◆ **Input**:
=== Begin Enclosure ===

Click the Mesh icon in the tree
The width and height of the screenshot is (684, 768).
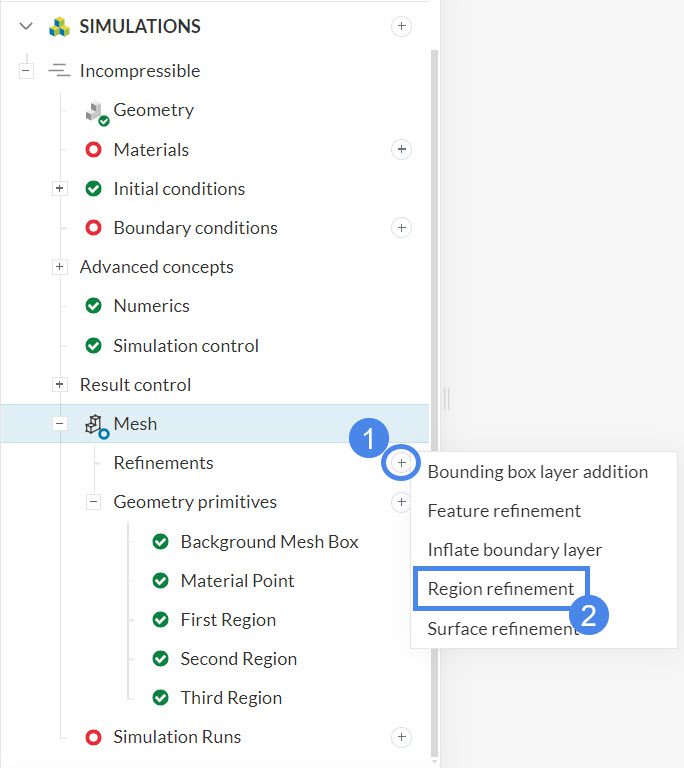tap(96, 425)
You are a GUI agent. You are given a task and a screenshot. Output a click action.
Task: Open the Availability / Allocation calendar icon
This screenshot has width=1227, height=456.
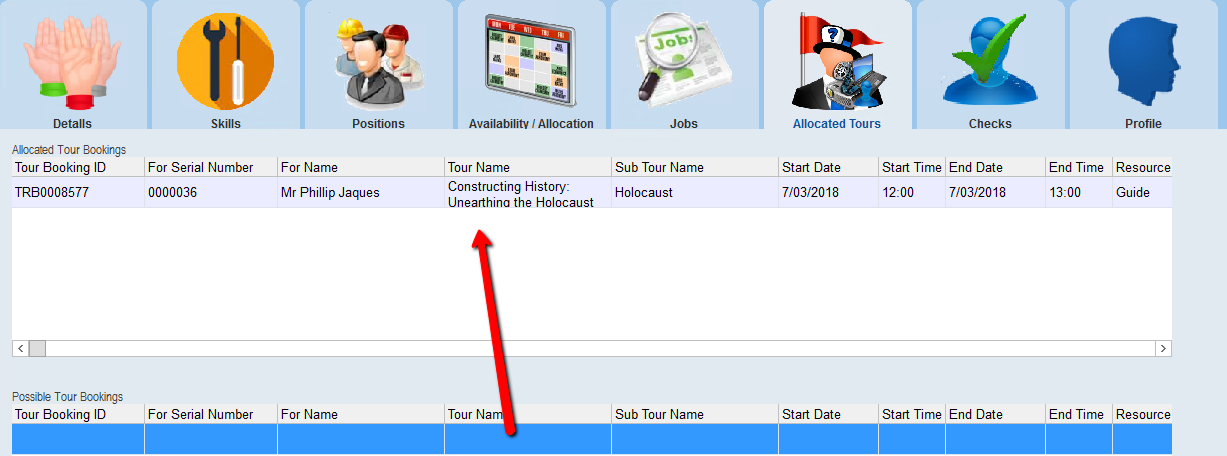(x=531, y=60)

=== End Enclosure ===
=== Begin Enclosure ===

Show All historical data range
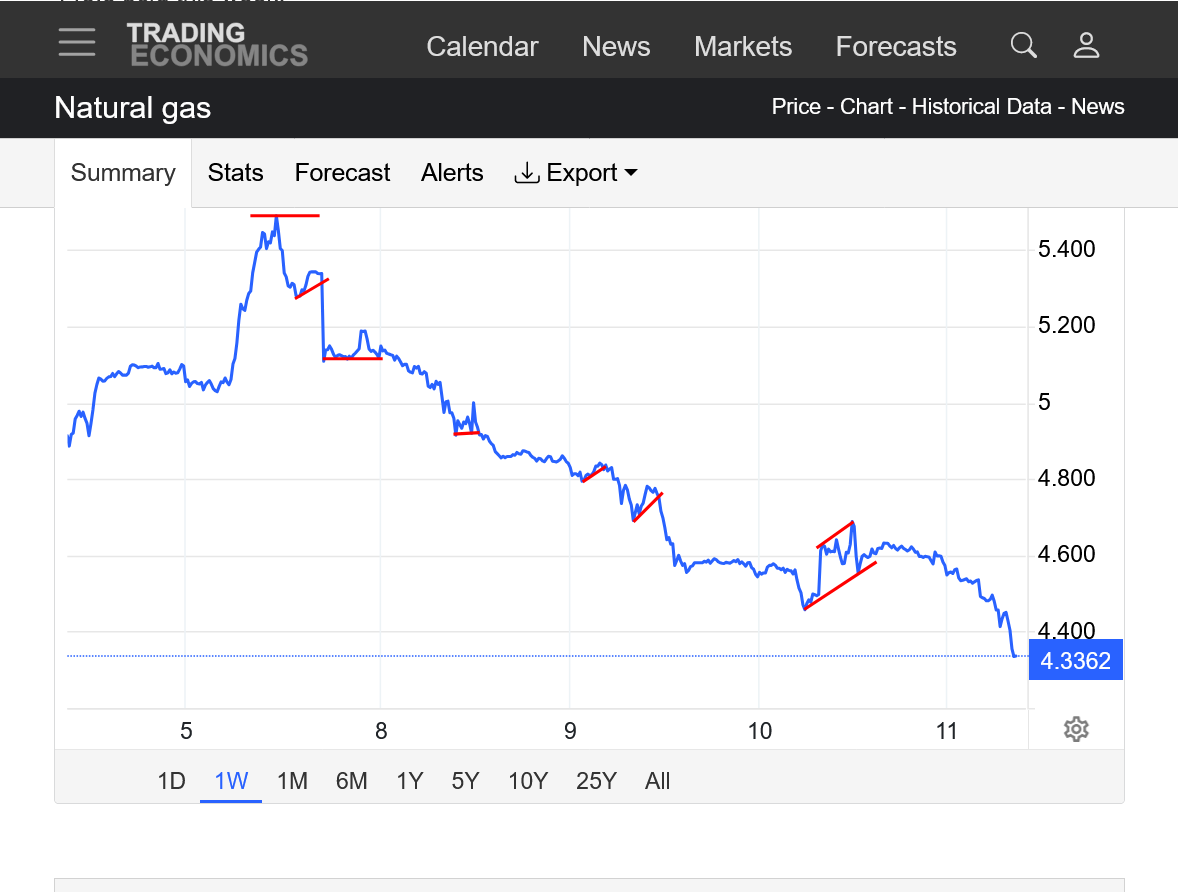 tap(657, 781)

=== End Enclosure ===

◆ **What you need to do**: For the entries above, count the lines that contain the string "icon", and state that number without further comment.

◆ **Result for this task**: 2